Because LeetCode is mentioned so often within the community, a user jokingly asked if it’s secretly running Blind. The official answer: No. In fact, many of us at TeamBlind didn’t know what LeetCode was until we saw the highest ranking keywords on the platform!

The considerable amount of LeetCode mentions got us curious about what our users have been saying about it. We’ve read through the posts and have taken away a few points that may be interesting to those who are new to LeetCode or those who just want to know what Blind’s users are saying about it.

What Is LeetCode?

It’s a website where people–mostly software engineers–practice their coding skills. There are 800+ questions (and growing), each with multiple solutions. Questions are ranked by level of difficulty: easy, medium, and hard.

Similar websites include HackerRank, Topcoder, InterviewBit, among others. There’s also a popular book, “Cracking the Coding Interview,” which some call the Bible for engineers. The Blind community uses a mix of these resources, but based on mentions, LeetCode seems to be the most popular. Our active users cite the following reasons for preferring LeetCode: more questions, better quality, plus a strong user base.

Why LeetCode?

There are three primary reasons why our users LeetCode: to prepare for the technical portion of a job interview, to get into FAANG, or to improve their total compensation. For many engineers on Blind, their goal is to accomplish all three.
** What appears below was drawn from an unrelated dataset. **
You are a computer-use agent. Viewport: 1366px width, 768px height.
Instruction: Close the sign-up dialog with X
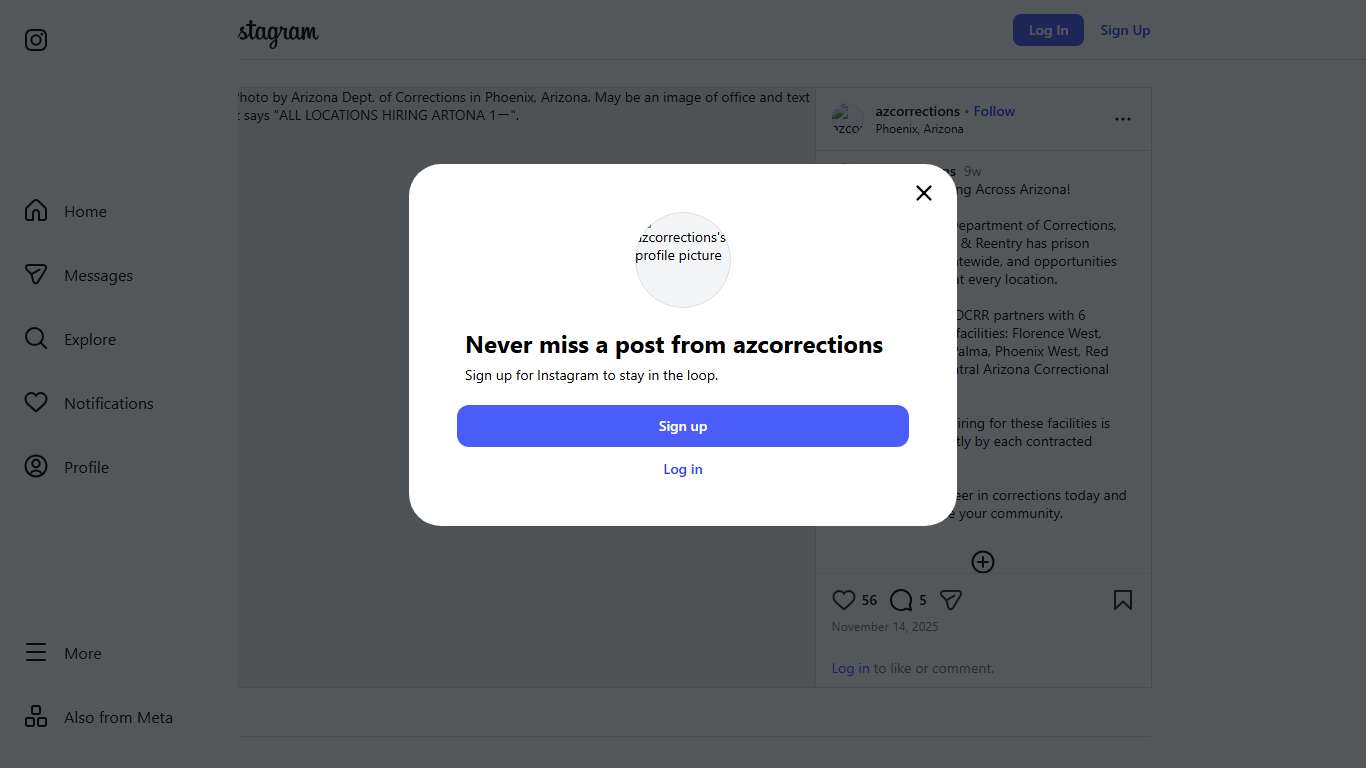coord(924,193)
Passing the Technical Screen

Within the last decade or so, the technical interview process has become formulaic and what some describe “unnatural” for engineers. What people are asked to perform in an interview–solving word or code based teasers, coding on a whiteboard, and being asked to produce clean optimized solutions in a short time frame–is not what they would experience in a daily work environment.
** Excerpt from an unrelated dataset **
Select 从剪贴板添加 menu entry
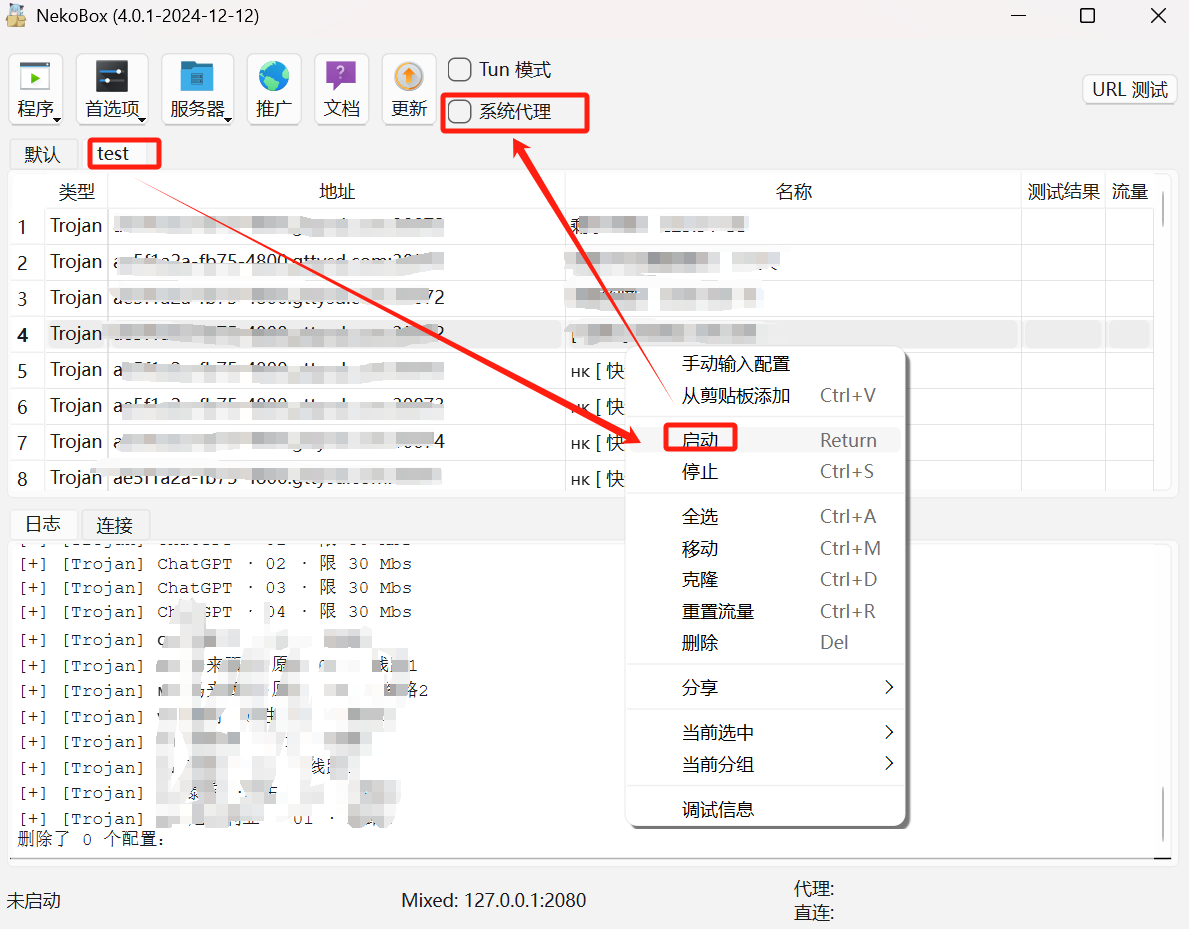This screenshot has width=1189, height=929. pos(736,396)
LeetCode, HackerRank, and the like have risen in use because of the way interviews have evolved. Engineers believe that these resources help prepare them for what they will encounter in today’s technical aptitude screenings.

Not Just Any Technical Screen

For many, the objective for using LeetCode isn’t about just passing the technical interview. It’s about passing the technical interview at the elite tech companies: Facebook, Amazon, Apple, Netflix, and Google. LeetCode questions are often asked during interviews at these companies, some more than at others. Among the Big Five, Amazon is said to place the least emphasis on LeetCode.

Many of our users spend about 3 months preparing for interviews for the Big Five, and a good deal of them make use of LeetCode’s premier feature that allows members to practice mock interviews by specific company–the elite ones included. The number of problems people solve in preparation for interviews ranges widely, from 20 to a few hundred. Then there are those who don’t LeetCode at all and still get offers.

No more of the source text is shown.